### Input records
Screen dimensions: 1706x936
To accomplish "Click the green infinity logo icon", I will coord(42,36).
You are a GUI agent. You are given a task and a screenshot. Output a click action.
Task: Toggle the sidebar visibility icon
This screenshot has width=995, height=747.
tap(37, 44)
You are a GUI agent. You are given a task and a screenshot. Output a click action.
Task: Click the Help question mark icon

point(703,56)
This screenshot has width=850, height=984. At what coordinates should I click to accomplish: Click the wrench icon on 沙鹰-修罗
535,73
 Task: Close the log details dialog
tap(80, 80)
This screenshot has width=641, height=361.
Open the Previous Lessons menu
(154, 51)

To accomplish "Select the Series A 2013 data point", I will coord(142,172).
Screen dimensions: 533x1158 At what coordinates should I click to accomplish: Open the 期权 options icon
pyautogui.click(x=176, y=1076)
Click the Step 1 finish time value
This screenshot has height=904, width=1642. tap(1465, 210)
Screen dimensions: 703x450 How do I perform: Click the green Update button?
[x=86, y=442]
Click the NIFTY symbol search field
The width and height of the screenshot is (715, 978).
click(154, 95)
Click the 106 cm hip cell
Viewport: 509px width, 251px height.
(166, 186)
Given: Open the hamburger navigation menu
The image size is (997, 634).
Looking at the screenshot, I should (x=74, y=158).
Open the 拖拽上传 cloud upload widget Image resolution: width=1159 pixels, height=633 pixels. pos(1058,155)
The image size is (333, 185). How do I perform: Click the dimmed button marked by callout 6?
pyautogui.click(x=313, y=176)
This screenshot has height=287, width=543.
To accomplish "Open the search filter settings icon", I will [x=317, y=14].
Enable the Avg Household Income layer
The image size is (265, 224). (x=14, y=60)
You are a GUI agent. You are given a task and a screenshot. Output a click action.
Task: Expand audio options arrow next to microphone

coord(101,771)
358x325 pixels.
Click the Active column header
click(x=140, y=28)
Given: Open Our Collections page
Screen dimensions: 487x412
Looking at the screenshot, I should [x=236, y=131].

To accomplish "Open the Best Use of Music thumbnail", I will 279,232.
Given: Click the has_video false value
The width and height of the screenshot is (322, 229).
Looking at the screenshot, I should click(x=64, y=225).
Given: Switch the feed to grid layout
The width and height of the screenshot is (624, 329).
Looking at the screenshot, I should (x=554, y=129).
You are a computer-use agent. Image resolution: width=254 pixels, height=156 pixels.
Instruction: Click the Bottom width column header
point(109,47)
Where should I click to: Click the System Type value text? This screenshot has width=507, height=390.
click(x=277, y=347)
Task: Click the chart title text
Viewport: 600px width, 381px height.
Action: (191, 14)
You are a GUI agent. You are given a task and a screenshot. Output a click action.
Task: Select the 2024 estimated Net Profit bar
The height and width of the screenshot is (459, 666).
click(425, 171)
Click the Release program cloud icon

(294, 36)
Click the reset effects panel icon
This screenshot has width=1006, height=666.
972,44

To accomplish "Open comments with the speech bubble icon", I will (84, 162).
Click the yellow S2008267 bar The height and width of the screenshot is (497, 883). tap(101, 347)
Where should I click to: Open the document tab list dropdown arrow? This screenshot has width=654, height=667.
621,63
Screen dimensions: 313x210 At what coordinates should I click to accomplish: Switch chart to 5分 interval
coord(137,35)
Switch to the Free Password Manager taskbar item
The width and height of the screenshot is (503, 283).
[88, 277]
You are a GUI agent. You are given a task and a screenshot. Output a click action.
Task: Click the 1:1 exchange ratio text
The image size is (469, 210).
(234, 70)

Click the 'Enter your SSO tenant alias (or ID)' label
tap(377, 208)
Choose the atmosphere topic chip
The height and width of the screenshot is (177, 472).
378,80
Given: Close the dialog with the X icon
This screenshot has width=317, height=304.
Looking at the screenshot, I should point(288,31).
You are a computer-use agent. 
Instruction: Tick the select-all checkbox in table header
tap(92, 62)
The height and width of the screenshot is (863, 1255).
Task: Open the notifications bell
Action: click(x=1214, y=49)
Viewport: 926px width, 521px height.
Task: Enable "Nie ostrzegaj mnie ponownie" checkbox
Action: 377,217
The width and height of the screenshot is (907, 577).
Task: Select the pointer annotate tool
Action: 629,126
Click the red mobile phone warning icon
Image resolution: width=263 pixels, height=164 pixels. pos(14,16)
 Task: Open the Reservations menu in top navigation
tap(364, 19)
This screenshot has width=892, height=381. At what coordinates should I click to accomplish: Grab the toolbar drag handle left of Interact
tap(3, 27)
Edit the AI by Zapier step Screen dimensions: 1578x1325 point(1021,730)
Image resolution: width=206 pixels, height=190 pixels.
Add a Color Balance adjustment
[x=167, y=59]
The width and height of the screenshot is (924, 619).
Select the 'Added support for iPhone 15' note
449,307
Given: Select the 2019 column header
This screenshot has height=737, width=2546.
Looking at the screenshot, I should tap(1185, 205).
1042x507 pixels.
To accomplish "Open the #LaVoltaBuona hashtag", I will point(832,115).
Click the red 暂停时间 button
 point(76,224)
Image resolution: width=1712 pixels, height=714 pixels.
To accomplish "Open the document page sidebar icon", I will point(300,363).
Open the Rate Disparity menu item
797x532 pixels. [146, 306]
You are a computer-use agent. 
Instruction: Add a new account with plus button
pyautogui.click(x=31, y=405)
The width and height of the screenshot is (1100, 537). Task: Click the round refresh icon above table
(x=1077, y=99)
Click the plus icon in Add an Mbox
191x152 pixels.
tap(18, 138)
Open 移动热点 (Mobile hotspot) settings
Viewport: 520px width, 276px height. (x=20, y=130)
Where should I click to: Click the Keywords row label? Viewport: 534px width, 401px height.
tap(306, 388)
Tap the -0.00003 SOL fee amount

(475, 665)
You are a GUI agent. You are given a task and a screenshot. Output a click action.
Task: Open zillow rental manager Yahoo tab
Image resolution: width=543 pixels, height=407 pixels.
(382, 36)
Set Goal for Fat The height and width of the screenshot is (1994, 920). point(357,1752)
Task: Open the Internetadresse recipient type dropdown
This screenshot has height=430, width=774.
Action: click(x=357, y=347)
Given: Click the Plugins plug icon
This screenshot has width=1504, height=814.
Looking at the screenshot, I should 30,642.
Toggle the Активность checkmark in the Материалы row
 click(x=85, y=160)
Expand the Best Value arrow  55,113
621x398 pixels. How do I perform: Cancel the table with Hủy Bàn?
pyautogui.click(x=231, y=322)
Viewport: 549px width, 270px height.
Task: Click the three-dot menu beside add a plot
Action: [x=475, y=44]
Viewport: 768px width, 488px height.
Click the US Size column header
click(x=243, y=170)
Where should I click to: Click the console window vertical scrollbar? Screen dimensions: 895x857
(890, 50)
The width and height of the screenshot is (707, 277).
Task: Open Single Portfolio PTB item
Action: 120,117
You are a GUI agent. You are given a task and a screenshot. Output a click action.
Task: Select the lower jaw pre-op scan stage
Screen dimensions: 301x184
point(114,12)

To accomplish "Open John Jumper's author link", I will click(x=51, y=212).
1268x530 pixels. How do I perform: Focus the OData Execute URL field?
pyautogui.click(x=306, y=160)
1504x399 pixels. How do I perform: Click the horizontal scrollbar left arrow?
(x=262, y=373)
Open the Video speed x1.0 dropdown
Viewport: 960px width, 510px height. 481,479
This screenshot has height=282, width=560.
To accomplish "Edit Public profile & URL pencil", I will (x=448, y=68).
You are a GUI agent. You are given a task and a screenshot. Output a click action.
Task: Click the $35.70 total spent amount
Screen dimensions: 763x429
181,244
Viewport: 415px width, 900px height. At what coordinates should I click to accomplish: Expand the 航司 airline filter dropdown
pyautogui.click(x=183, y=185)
######
§ Work instructions:
Would you print each line of the material exactly?

§ Solution for this exercise:
Screen dimensions: 1706x936
To accomplish "Click the green infinity logo icon", I will coord(42,36).
You are a GUI agent. You are given a task and a screenshot. Output a click action.
Task: Toggle the sidebar visibility icon
This screenshot has width=995, height=747.
tap(37, 44)
You are a GUI agent. You are given a task and a screenshot. Output a click action.
Task: Click the Help question mark icon

point(703,56)
This screenshot has width=850, height=984. At what coordinates should I click to accomplish: Click the wrench icon on 沙鹰-修罗
535,73
 Task: Close the log details dialog
tap(80, 80)
This screenshot has width=641, height=361.
Open the Previous Lessons menu
(154, 51)

To accomplish "Select the Series A 2013 data point", I will coord(142,172).
Screen dimensions: 533x1158 At what coordinates should I click to accomplish: Open the 期权 options icon
pyautogui.click(x=176, y=1076)
Click the Step 1 finish time value
This screenshot has height=904, width=1642. tap(1465, 210)
Screen dimensions: 703x450 How do I perform: Click the green Update button?
[x=86, y=442]
Click the NIFTY symbol search field
The width and height of the screenshot is (715, 978).
click(154, 95)
Click the 106 cm hip cell
Viewport: 509px width, 251px height.
(166, 186)
Given: Open the hamburger navigation menu
The image size is (997, 634).
Looking at the screenshot, I should (x=74, y=158).
Open the 拖拽上传 cloud upload widget Image resolution: width=1159 pixels, height=633 pixels. pos(1058,155)
The image size is (333, 185). How do I perform: Click the dimmed button marked by callout 6?
pyautogui.click(x=313, y=176)
This screenshot has height=287, width=543.
To accomplish "Open the search filter settings icon", I will [x=317, y=14].
Enable the Avg Household Income layer
The image size is (265, 224). (x=14, y=60)
You are a GUI agent. You are given a task and a screenshot. Output a click action.
Task: Expand audio options arrow next to microphone

coord(101,771)
358x325 pixels.
Click the Active column header
click(x=140, y=28)
Given: Open Our Collections page
Screen dimensions: 487x412
Looking at the screenshot, I should [x=236, y=131].

To accomplish "Open the Best Use of Music thumbnail", I will 279,232.
Given: Click the has_video false value
The width and height of the screenshot is (322, 229).
Looking at the screenshot, I should click(x=64, y=225).
Given: Switch the feed to grid layout
The width and height of the screenshot is (624, 329).
Looking at the screenshot, I should (x=554, y=129).
You are a computer-use agent. Image resolution: width=254 pixels, height=156 pixels.
Instruction: Click the Bottom width column header
point(109,47)
Where should I click to: Click the System Type value text? This screenshot has width=507, height=390.
click(x=277, y=347)
Task: Click the chart title text
Viewport: 600px width, 381px height.
Action: (191, 14)
You are a GUI agent. You are given a task and a screenshot. Output a click action.
Task: Select the 2024 estimated Net Profit bar
The height and width of the screenshot is (459, 666).
click(425, 171)
Click the Release program cloud icon

(294, 36)
Click the reset effects panel icon
This screenshot has width=1006, height=666.
972,44

To accomplish "Open comments with the speech bubble icon", I will (84, 162).
Click the yellow S2008267 bar The height and width of the screenshot is (497, 883). tap(101, 347)
Where should I click to: Open the document tab list dropdown arrow? This screenshot has width=654, height=667.
621,63
Screen dimensions: 313x210 At what coordinates should I click to accomplish: Switch chart to 5分 interval
coord(137,35)
Switch to the Free Password Manager taskbar item
The width and height of the screenshot is (503, 283).
[88, 277]
You are a GUI agent. You are given a task and a screenshot. Output a click action.
Task: Click the 1:1 exchange ratio text
The image size is (469, 210).
(234, 70)

Click the 'Enter your SSO tenant alias (or ID)' label
tap(377, 208)
Choose the atmosphere topic chip
The height and width of the screenshot is (177, 472).
378,80
Given: Close the dialog with the X icon
This screenshot has width=317, height=304.
Looking at the screenshot, I should point(288,31).
You are a computer-use agent. 
Instruction: Tick the select-all checkbox in table header
tap(92, 62)
The height and width of the screenshot is (863, 1255).
Task: Open the notifications bell
Action: click(x=1214, y=49)
Viewport: 926px width, 521px height.
Task: Enable "Nie ostrzegaj mnie ponownie" checkbox
Action: 377,217
The width and height of the screenshot is (907, 577).
Task: Select the pointer annotate tool
Action: 629,126
Click the red mobile phone warning icon
Image resolution: width=263 pixels, height=164 pixels. pos(14,16)
 Task: Open the Reservations menu in top navigation
tap(364, 19)
This screenshot has width=892, height=381. At what coordinates should I click to accomplish: Grab the toolbar drag handle left of Interact
tap(3, 27)
Edit the AI by Zapier step Screen dimensions: 1578x1325 point(1021,730)
Image resolution: width=206 pixels, height=190 pixels.
Add a Color Balance adjustment
[x=167, y=59]
The width and height of the screenshot is (924, 619).
Select the 'Added support for iPhone 15' note
449,307
Given: Select the 2019 column header
This screenshot has height=737, width=2546.
Looking at the screenshot, I should tap(1185, 205).
1042x507 pixels.
To accomplish "Open the #LaVoltaBuona hashtag", I will point(832,115).
Click the red 暂停时间 button
 point(76,224)
Image resolution: width=1712 pixels, height=714 pixels.
To accomplish "Open the document page sidebar icon", I will point(300,363).
Open the Rate Disparity menu item
797x532 pixels. [146, 306]
You are a computer-use agent. 
Instruction: Add a new account with plus button
pyautogui.click(x=31, y=405)
The width and height of the screenshot is (1100, 537). Task: Click the round refresh icon above table
(x=1077, y=99)
Click the plus icon in Add an Mbox
191x152 pixels.
tap(18, 138)
Open 移动热点 (Mobile hotspot) settings
Viewport: 520px width, 276px height. (x=20, y=130)
Where should I click to: Click the Keywords row label? Viewport: 534px width, 401px height.
tap(306, 388)
Tap the -0.00003 SOL fee amount

(475, 665)
You are a GUI agent. You are given a task and a screenshot. Output a click action.
Task: Open zillow rental manager Yahoo tab
Image resolution: width=543 pixels, height=407 pixels.
(382, 36)
Set Goal for Fat The height and width of the screenshot is (1994, 920). point(357,1752)
Task: Open the Internetadresse recipient type dropdown
This screenshot has height=430, width=774.
Action: click(x=357, y=347)
Given: Click the Plugins plug icon
This screenshot has width=1504, height=814.
Looking at the screenshot, I should 30,642.
Toggle the Активность checkmark in the Материалы row
 click(x=85, y=160)
Expand the Best Value arrow  55,113
621x398 pixels. How do I perform: Cancel the table with Hủy Bàn?
pyautogui.click(x=231, y=322)
Viewport: 549px width, 270px height.
Task: Click the three-dot menu beside add a plot
Action: [x=475, y=44]
Viewport: 768px width, 488px height.
Click the US Size column header
click(x=243, y=170)
Where should I click to: Click the console window vertical scrollbar? Screen dimensions: 895x857
(890, 50)
The width and height of the screenshot is (707, 277).
Task: Open Single Portfolio PTB item
Action: 120,117
You are a GUI agent. You are given a task and a screenshot. Output a click action.
Task: Select the lower jaw pre-op scan stage
Screen dimensions: 301x184
point(114,12)

To accomplish "Open John Jumper's author link", I will click(x=51, y=212).
1268x530 pixels. How do I perform: Focus the OData Execute URL field?
pyautogui.click(x=306, y=160)
1504x399 pixels. How do I perform: Click the horizontal scrollbar left arrow?
(x=262, y=373)
Open the Video speed x1.0 dropdown
Viewport: 960px width, 510px height. 481,479
This screenshot has height=282, width=560.
To accomplish "Edit Public profile & URL pencil", I will (x=448, y=68).
You are a GUI agent. You are given a task and a screenshot. Output a click action.
Task: Click the $35.70 total spent amount
Screen dimensions: 763x429
181,244
Viewport: 415px width, 900px height. At what coordinates should I click to accomplish: Expand the 航司 airline filter dropdown
pyautogui.click(x=183, y=185)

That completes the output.